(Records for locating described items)
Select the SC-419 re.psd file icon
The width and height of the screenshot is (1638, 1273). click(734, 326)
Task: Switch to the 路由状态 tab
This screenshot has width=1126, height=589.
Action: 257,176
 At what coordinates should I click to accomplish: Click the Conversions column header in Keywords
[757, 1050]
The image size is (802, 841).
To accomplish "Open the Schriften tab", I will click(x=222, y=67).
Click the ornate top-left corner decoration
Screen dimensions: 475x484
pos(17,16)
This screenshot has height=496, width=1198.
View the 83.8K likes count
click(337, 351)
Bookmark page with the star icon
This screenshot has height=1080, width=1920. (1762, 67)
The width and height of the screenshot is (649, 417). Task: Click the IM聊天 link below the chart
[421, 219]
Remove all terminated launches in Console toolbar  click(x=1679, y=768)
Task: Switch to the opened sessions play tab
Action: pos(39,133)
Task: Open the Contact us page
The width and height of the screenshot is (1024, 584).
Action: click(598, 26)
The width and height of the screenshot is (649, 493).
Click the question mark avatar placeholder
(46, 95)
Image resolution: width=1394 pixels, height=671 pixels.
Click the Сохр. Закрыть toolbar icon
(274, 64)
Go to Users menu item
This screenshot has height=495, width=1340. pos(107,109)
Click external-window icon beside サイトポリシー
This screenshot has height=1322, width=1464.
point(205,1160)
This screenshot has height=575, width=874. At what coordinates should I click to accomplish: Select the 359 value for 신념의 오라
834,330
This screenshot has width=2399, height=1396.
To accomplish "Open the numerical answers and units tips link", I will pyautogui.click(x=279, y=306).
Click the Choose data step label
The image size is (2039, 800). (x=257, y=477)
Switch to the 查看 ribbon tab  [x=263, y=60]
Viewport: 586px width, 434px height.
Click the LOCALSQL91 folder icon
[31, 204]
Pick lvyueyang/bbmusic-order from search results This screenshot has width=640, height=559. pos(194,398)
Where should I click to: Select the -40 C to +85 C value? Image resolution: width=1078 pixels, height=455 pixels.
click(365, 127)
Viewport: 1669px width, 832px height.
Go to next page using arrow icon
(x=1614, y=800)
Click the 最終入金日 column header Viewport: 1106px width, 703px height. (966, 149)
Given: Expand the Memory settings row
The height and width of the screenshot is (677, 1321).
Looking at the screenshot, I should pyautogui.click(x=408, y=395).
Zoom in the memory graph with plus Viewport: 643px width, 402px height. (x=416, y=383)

(Task requirements):
Reproduce every one of the records above verbatim, with no alterations.

(Response below):
Select the SC-419 re.psd file icon
The width and height of the screenshot is (1638, 1273). click(734, 326)
Task: Switch to the 路由状态 tab
This screenshot has width=1126, height=589.
Action: 257,176
 At what coordinates should I click to accomplish: Click the Conversions column header in Keywords
[757, 1050]
The image size is (802, 841).
To accomplish "Open the Schriften tab", I will click(x=222, y=67).
Click the ornate top-left corner decoration
Screen dimensions: 475x484
pos(17,16)
This screenshot has height=496, width=1198.
View the 83.8K likes count
click(337, 351)
Bookmark page with the star icon
This screenshot has height=1080, width=1920. (1762, 67)
The width and height of the screenshot is (649, 417). Task: Click the IM聊天 link below the chart
[421, 219]
Remove all terminated launches in Console toolbar  click(x=1679, y=768)
Task: Switch to the opened sessions play tab
Action: pos(39,133)
Task: Open the Contact us page
The width and height of the screenshot is (1024, 584).
Action: click(598, 26)
The width and height of the screenshot is (649, 493).
Click the question mark avatar placeholder
(46, 95)
Image resolution: width=1394 pixels, height=671 pixels.
Click the Сохр. Закрыть toolbar icon
(274, 64)
Go to Users menu item
This screenshot has height=495, width=1340. pos(107,109)
Click external-window icon beside サイトポリシー
This screenshot has height=1322, width=1464.
point(205,1160)
This screenshot has height=575, width=874. At what coordinates should I click to accomplish: Select the 359 value for 신념의 오라
834,330
This screenshot has width=2399, height=1396.
To accomplish "Open the numerical answers and units tips link", I will pyautogui.click(x=279, y=306).
Click the Choose data step label
The image size is (2039, 800). (x=257, y=477)
Switch to the 查看 ribbon tab  [x=263, y=60]
Viewport: 586px width, 434px height.
Click the LOCALSQL91 folder icon
[31, 204]
Pick lvyueyang/bbmusic-order from search results This screenshot has width=640, height=559. pos(194,398)
Where should I click to: Select the -40 C to +85 C value? Image resolution: width=1078 pixels, height=455 pixels.
click(365, 127)
Viewport: 1669px width, 832px height.
Go to next page using arrow icon
(x=1614, y=800)
Click the 最終入金日 column header Viewport: 1106px width, 703px height. (966, 149)
Given: Expand the Memory settings row
The height and width of the screenshot is (677, 1321).
Looking at the screenshot, I should pyautogui.click(x=408, y=395).
Zoom in the memory graph with plus Viewport: 643px width, 402px height. (x=416, y=383)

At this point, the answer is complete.